A significant loss of the treatment efficiency induced by Cl⁻ is a well-recognized drawback of the SO₄^·−-based AOPs and various mathematical model have been established to achieve quantitative prediction of the treatment efficiency of SO₄^·−-based AOPs at different levels of Cl⁻. However, the background water constituents (e.g., ammonia and dissolved organic matter (DOM)) complicate the chemistry of Cl⁻/SO₄^·− system and disable these models.
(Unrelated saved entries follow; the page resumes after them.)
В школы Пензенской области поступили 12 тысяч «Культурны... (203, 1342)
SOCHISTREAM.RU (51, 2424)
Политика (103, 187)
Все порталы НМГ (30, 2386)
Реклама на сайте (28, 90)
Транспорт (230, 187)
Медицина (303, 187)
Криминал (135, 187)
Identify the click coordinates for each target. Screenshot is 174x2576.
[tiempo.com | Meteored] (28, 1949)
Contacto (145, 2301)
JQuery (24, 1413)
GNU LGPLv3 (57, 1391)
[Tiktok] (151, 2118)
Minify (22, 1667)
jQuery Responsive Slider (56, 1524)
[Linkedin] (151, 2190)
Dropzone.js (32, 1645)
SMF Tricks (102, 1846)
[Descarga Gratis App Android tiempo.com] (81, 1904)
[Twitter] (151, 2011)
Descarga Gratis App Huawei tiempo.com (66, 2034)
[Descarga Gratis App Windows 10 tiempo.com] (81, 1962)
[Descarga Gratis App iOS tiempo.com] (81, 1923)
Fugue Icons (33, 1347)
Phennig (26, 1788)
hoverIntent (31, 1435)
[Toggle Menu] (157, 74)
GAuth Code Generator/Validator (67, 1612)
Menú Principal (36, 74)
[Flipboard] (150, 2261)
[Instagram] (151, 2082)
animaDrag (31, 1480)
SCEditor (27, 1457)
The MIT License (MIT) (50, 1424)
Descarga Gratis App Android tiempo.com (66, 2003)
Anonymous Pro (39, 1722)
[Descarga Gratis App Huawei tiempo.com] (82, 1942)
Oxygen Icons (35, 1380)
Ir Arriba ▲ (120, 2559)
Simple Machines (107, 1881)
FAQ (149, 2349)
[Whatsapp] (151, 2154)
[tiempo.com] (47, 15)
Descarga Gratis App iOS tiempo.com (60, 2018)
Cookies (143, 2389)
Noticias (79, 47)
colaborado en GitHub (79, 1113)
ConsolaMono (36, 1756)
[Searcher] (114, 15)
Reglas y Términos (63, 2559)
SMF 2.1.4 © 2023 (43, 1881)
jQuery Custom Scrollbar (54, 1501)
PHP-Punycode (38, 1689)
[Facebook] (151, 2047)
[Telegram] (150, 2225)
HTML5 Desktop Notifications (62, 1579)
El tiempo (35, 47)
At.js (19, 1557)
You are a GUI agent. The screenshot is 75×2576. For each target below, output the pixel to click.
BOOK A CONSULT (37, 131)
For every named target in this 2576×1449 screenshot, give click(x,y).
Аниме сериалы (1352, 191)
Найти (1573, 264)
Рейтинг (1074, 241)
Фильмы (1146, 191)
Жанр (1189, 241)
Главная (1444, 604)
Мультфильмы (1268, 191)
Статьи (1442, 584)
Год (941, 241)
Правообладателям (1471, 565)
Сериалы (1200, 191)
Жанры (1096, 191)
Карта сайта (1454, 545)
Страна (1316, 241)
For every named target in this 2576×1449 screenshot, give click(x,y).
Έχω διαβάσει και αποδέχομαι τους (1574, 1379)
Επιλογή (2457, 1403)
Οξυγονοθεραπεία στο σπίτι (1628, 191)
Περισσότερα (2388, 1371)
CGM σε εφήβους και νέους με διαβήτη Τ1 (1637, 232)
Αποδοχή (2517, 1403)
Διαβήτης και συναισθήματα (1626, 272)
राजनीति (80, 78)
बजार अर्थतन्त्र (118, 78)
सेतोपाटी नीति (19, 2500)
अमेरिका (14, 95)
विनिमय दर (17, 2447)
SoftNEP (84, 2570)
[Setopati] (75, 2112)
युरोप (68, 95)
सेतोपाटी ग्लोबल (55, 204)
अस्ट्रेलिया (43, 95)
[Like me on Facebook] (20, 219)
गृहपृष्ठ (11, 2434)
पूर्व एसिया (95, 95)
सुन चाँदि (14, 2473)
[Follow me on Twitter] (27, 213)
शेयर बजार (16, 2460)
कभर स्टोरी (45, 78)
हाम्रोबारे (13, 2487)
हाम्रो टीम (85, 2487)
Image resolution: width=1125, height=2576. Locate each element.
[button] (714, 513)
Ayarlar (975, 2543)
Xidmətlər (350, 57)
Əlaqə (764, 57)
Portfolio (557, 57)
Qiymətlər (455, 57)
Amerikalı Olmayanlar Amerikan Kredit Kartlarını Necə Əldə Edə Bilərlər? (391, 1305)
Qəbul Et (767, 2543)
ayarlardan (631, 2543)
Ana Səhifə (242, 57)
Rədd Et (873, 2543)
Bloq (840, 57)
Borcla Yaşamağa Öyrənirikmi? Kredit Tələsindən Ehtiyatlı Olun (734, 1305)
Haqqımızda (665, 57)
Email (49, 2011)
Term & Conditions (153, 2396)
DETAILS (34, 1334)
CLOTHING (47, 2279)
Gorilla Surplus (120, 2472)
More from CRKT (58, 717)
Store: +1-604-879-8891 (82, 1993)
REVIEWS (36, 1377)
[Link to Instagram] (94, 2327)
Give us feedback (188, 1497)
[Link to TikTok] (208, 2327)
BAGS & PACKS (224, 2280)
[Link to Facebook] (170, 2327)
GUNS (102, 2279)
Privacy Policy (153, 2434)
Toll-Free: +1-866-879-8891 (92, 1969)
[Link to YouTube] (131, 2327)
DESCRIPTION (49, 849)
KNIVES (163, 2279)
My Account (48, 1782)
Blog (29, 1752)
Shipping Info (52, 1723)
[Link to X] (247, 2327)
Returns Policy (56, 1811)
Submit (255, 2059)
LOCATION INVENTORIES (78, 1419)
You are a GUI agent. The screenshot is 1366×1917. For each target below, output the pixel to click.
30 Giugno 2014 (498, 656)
This study shows that the degradation of sulfamethoxazole and bisphenol A by Co²⁺/PMS process decreased with dosing Cl⁻ at fresh water level, due to the shifted distribution of reactive species from SO₄^·− to Cl₂^·−, ClO^· and HOCl. Besides quenching radicals, HOCl also contributed to pollutant degradation. Though ammonia alone negligibly influence the Co²⁺/PMS process, ammonia reacts with the in situ formed HOCl in the Cl⁻/SO₄^·− process rapidly along with the generation of chloramine which mainly severed as radical scavenger rather than oxidant. Consequently, more severe efficiency loss of the SO₄^·−-based AOPs occur in the copresence of ammonia and Cl⁻. Unexpectedly, the efficiency loss was alleviated after dosing DOM, which was attributed to the suppressed formation of chloramine. The occurrence of chlorate and disinfection by-products are not concerns in the Co²⁺/PMS process when Cl⁻ coexists with ammonia and DOM, because of the decreased formation of HOCl. These results enhance our understanding of the complex chemistry of SO₄^·−-based AOPs in real water and promote the progress of SO₄^·−-based AOPs towards the niche applications in water treatment.

^{Cl -}引起的处理效率的显着损失是基于 SO _{4 ·- 的 AOPs 的一个公认的缺点，并且已经建立了各种数学模型来实现对 SO 4} ^· -基 AOPs 处理效率_的^定量预测不同水平的 Cl ^-。然而，背景水成分（例如氨和溶解的有机物（DOM））使Cl ^- /SO ₄ ^·-系统的化学性质复杂化，并使这些模型失效。该研究表明，Co ²⁺ /PMS 工艺对磺胺甲恶唑和双酚 A 的降解随 Cl ^-在淡水水位，由于活性物质从 SO ₄ ^·-到 Cl ₂ ^·-、ClO ^·和 HOCl 的移动分布。除了猝灭自由基外，次氯酸还有助于污染物降解。尽管氨单独对Co ²⁺ /PMS 过程的影响可以忽略不计，但氨与Cl ^- /SO ₄ ^·-过程中原位形成的HOCl反应迅速，同时生成主要作为自由基清除剂而不是氧化剂的氯胺。因此，在氨和 Cl - 的共存下，SO ₄ ^·-基 AOP的效率损失会更加严重^-. 出乎意料的是，投加 DOM 后效率损失得到缓解，这归因于氯胺的形成受到抑制。^{当 Cl -}与氨和 DOM 共存时，由于减少了 HOCl 的形成，因此在 Co ²⁺ /PMS 过程中不会出现氯酸盐和消毒副产物。这些结果加深了我们对真实水中SO 4 ·- 基AOPs 的复杂化学性质的理解，促进了SO ₄ ^· -_基^AOPs在水处理领域的应用。